Required work. Copy the listing below word for word, starting at the very beginning and ending with the line that contains "tap(551, 321)". Leave the pictures out of your copy.

Part of a data file:

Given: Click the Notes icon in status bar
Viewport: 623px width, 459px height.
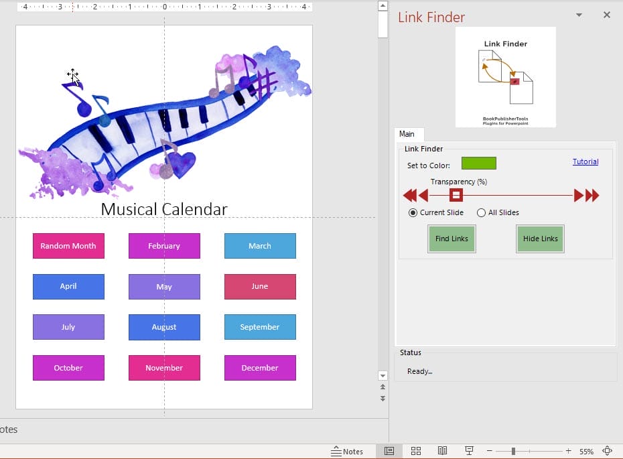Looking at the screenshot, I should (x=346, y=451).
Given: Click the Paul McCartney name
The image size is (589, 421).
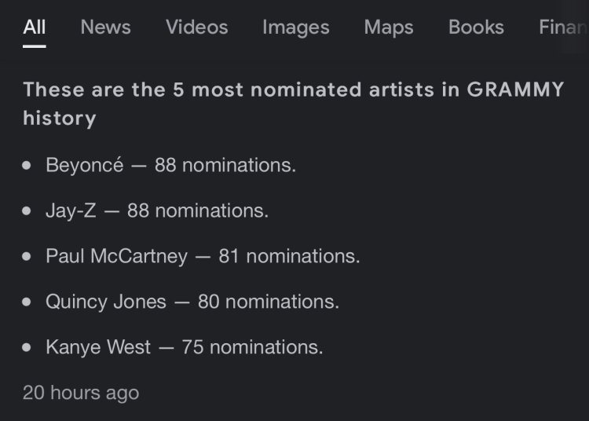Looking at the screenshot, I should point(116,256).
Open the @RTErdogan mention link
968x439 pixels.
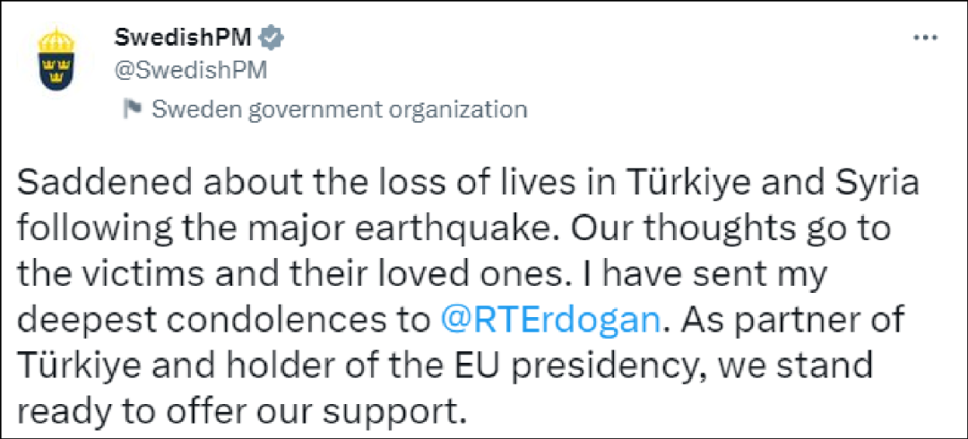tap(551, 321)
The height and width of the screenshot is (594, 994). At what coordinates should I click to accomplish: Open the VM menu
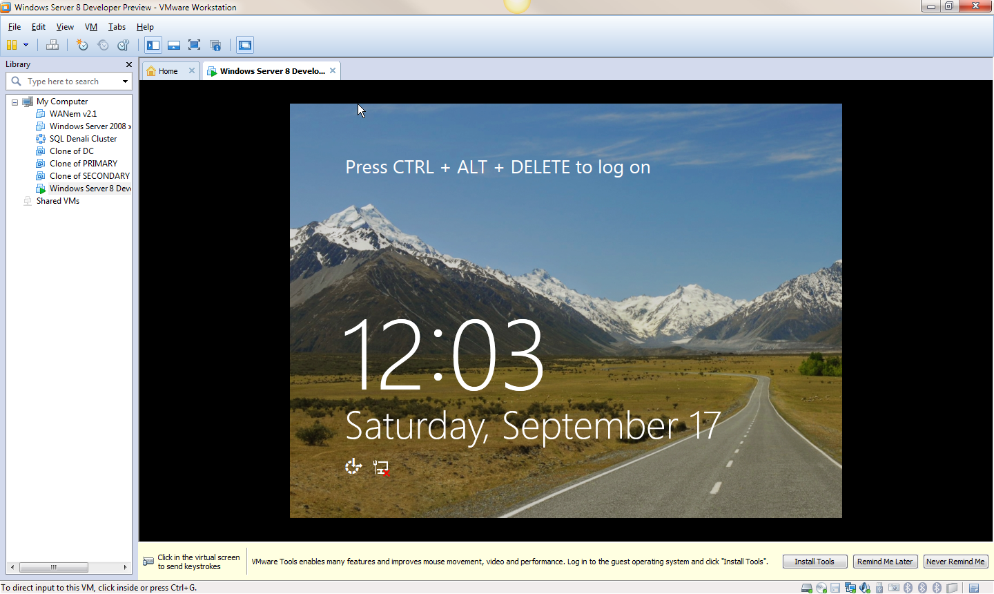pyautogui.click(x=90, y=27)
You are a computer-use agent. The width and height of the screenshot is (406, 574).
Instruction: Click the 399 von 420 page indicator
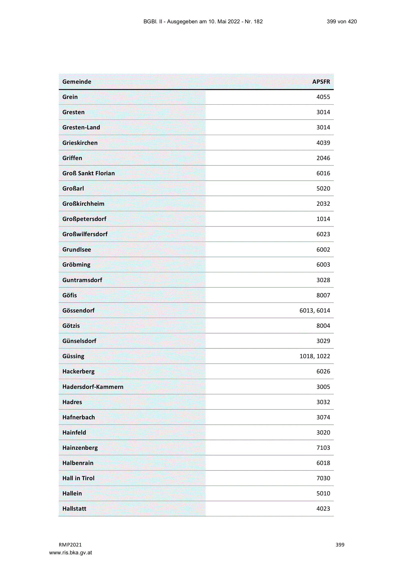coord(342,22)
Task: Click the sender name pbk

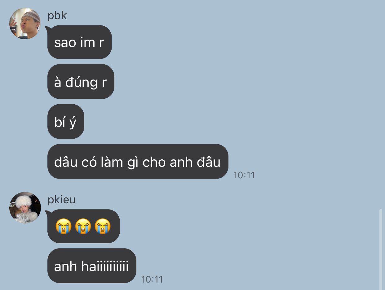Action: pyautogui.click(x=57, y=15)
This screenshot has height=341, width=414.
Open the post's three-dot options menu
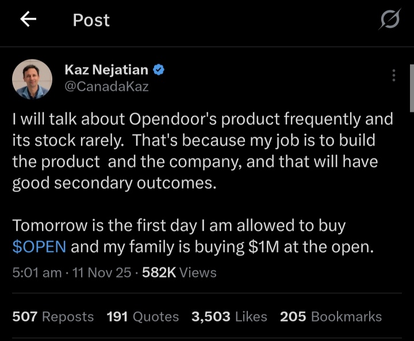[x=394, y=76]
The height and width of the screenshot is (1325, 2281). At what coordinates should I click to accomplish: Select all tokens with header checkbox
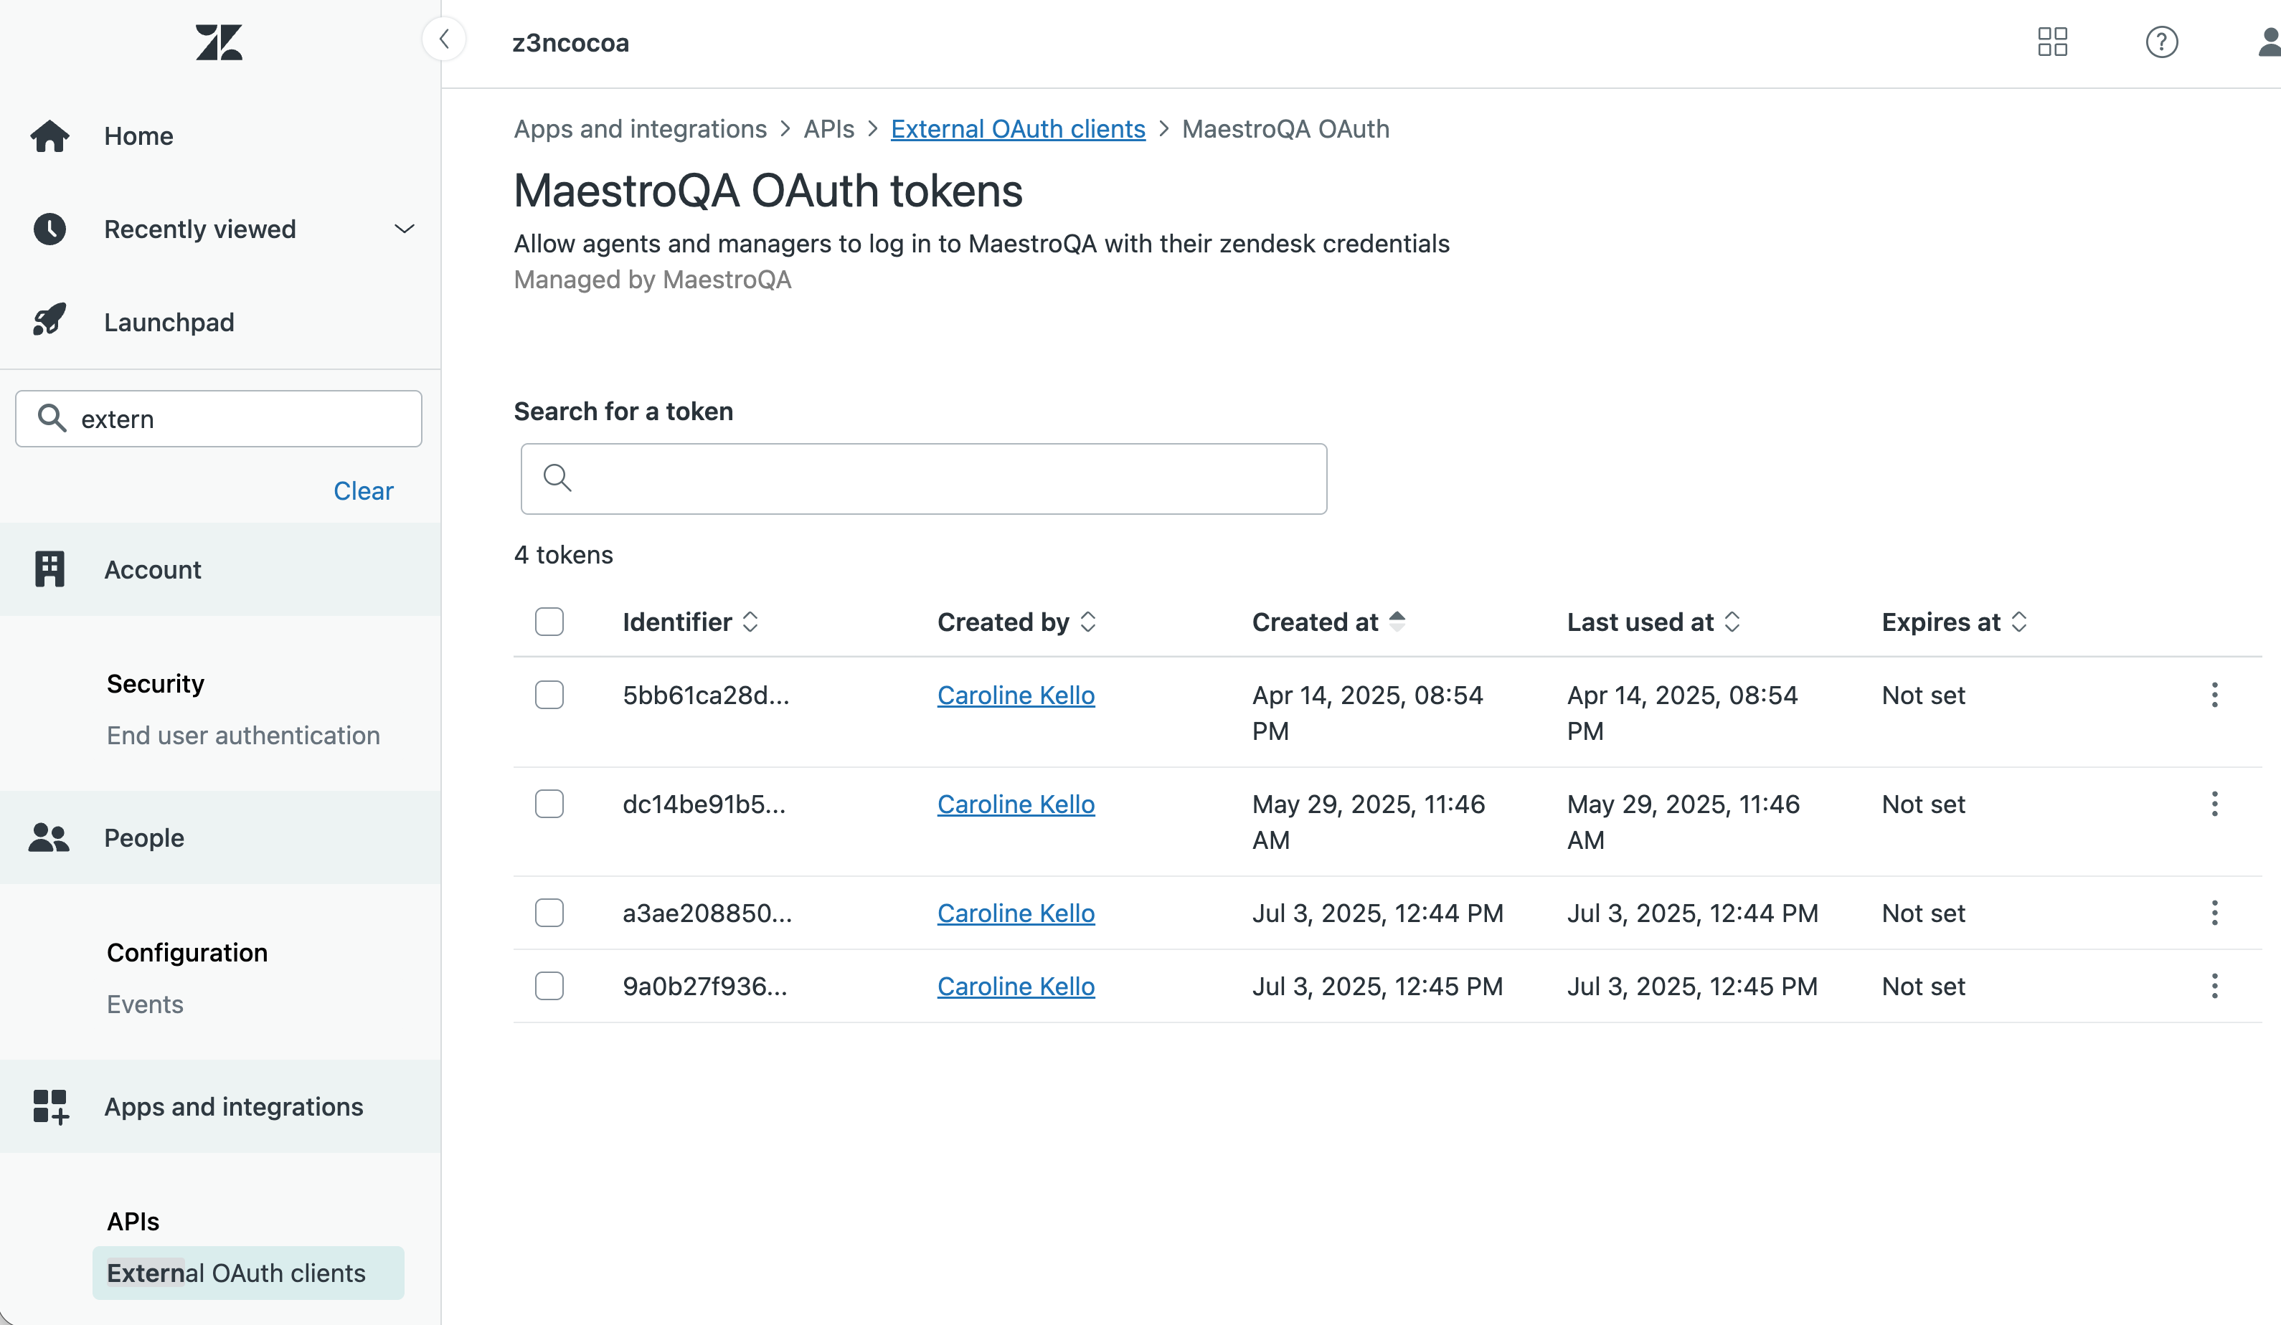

Expected answer.
Given: Click the Notes icon in status bar
Viewport: 623px width, 459px height.
Looking at the screenshot, I should (x=346, y=451).
Given: Click the Paul McCartney name
The image size is (589, 421).
Looking at the screenshot, I should point(116,256).
Open the @RTErdogan mention link
968x439 pixels.
tap(551, 321)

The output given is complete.